Payroll data showed a loss of 125,000 jobs in June and a downtick in the unemployment rate to 9.5%. The private sector only hired 83,000 people last month and May was revised from the already dismal 41,000 private sector hires to just 33,000. This data is far from encouraging, there is just not much more to say than that.

Gold falls aggressively as risk aversion trade only works in Treasuries

Gold cracked hard yesterday falling $44 and closing below $1,200 an ounce. I was stopped out very early in the day around breakeven on my position. I started suspecting trouble when the equity markets crumbled and gold failed to lift. I was using gold as a risk aversion hedge but the correlation changed and I am out of the way to let the situation play out how it may for now.

The risk aversion trade I expected in gold was only seen in long-dated Treasuries with 30-year futures up 3.2% in just two weeks. The short end of the curve is stagnant as we see a flattening of the yield curve, interpreted by many as an indication of an impending so-called double dip. PIMCO believes "the shrinking difference between short- and long-term Treasury yields has been 'the worst kind' because it is driven by a pessimistic economic outlook" (Businessweek)

As equity markets can't find buyers values are emerging

Crossing Wall Street had some excellent analysis out yesterday highlighting book values of Goldman Sachs (NYSE:GS) and Morgan Stanley (NYSE:MS). Goldman is trading at $130.71 currently with book value at $128.33 while Morgan trades 15% below book value. Also interesting: "Thanks to an ugly day in the markets, the yield on the 10-year Treasury stands at 2.899%. The indicated yield for the Dow is 2.97%." Great stuff, Eddy!

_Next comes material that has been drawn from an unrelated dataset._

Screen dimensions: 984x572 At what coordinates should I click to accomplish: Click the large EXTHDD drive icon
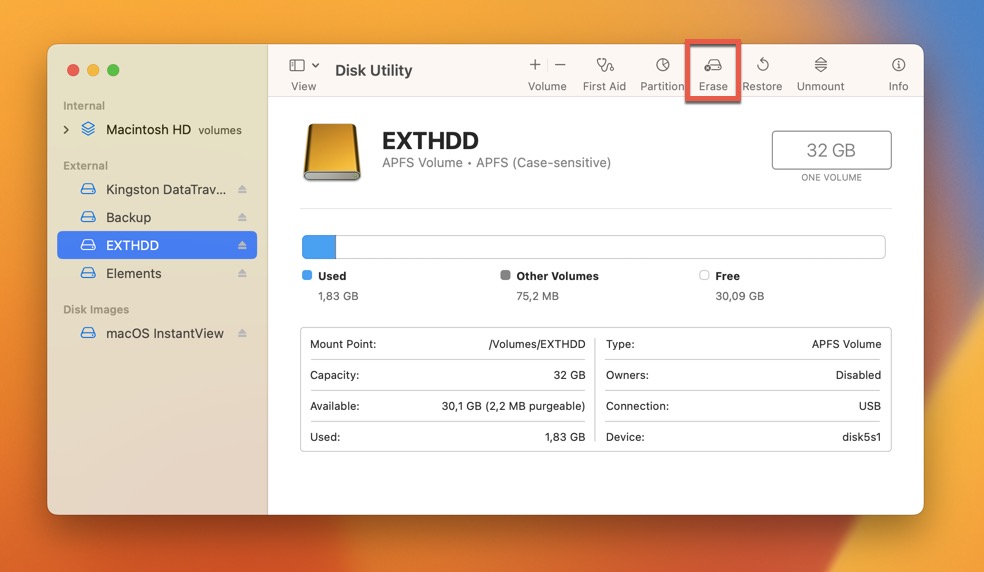click(331, 152)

Yet with the contracting piggy banker spread, banks will find it tougher to print money as they have done for months with one of the steepest yield curves in history. The rate of change in earnings will slow and that justifies at least some of the selling we have seen lately along with the regulatory overhang.

Let me be clear though, I'm not jumping on the bearish bandwagon right now. At some point very soon I think we will see a very steep short-covering rally to reclaim the $1,050 level. But, I just haven't stepped in yet. With algorithms dominating the tape and seemingly exacerbating all directional trends, I think it will be okay to chase it a bit once it gets started. For now, I am with Barry Ritholtz, sitting on the sidelines until the 3C's emerge.


Disclosure: No relevant positions.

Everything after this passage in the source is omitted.